Task item:
After finding the line with "Android (189, 345)" in the entries below, retype exactly each line from there through the line with "約翰福音 1:5 (110, 2010)", including that final line.
- Opening Delimiter -
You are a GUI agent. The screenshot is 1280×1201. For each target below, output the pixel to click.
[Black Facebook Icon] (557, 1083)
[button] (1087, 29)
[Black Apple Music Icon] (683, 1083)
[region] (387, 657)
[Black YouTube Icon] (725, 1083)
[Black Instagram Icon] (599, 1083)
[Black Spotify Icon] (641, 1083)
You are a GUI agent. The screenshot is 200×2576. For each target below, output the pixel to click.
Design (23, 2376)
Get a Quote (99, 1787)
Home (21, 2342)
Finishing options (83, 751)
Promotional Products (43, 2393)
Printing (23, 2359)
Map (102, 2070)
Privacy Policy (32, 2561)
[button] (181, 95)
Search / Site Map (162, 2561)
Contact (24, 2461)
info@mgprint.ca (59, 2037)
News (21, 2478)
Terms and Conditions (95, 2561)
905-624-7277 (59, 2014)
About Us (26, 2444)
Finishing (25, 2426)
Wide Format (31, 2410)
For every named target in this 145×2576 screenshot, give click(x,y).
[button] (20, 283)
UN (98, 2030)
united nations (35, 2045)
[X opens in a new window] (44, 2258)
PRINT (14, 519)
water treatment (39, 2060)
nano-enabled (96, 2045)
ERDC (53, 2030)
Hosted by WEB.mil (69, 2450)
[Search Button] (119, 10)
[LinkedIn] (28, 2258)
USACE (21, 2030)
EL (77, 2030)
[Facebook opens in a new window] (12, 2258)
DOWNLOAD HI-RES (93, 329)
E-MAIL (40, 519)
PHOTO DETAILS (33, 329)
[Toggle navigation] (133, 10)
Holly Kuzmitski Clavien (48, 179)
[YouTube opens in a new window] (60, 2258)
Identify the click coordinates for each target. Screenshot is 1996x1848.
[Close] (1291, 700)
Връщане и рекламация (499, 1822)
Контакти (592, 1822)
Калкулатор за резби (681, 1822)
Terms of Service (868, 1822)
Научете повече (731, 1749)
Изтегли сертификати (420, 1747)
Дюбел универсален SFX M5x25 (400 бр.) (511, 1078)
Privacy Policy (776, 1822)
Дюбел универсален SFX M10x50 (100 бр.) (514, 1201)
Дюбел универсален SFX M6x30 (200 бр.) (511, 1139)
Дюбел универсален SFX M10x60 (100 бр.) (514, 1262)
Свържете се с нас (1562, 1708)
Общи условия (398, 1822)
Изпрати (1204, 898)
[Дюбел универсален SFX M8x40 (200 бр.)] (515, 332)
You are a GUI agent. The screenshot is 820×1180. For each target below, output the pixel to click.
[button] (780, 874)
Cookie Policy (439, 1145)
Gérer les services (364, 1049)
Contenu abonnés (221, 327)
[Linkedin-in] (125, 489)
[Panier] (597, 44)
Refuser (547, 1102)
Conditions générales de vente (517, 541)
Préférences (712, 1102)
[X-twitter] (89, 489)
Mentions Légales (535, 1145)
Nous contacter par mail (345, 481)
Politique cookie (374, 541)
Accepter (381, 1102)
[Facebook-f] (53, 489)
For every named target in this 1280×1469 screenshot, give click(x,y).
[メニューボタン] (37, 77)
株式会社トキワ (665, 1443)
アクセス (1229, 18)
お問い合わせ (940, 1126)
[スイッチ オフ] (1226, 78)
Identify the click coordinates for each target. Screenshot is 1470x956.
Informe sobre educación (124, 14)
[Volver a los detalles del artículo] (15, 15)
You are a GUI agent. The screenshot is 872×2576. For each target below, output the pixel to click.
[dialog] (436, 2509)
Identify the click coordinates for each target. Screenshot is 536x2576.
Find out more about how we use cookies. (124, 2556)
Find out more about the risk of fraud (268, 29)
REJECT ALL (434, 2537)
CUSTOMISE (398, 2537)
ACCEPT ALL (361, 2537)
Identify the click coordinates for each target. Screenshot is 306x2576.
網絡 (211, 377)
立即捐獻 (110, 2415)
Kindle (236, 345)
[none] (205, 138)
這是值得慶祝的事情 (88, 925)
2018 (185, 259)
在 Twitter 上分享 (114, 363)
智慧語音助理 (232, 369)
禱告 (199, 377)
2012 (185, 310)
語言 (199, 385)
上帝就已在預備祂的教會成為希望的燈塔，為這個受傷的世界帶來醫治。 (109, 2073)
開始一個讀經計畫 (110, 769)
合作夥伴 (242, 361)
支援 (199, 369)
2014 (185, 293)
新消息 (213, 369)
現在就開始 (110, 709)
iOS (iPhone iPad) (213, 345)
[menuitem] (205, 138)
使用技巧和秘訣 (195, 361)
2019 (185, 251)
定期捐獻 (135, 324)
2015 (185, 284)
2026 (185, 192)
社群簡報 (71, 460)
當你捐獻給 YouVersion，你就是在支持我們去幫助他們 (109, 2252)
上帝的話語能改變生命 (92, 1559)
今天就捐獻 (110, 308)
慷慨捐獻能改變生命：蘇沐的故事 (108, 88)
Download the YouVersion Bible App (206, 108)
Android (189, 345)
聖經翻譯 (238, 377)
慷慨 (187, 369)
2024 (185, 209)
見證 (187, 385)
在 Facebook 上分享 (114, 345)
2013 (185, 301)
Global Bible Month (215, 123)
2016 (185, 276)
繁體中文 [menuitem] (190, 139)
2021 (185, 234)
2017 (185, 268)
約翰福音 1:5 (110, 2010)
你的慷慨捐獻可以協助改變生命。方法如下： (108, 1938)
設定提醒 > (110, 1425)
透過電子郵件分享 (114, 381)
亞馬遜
- Closing Delimiter -
Answer space:
Android (189, 345)
聖經翻譯 (238, 377)
慷慨 (187, 369)
2024 (185, 209)
見證 (187, 385)
在 Facebook 上分享 (114, 345)
2013 (185, 301)
Global Bible Month (215, 123)
2016 (185, 276)
繁體中文 [menuitem] (190, 139)
2021 (185, 234)
2017 (185, 268)
約翰福音 1:5 (110, 2010)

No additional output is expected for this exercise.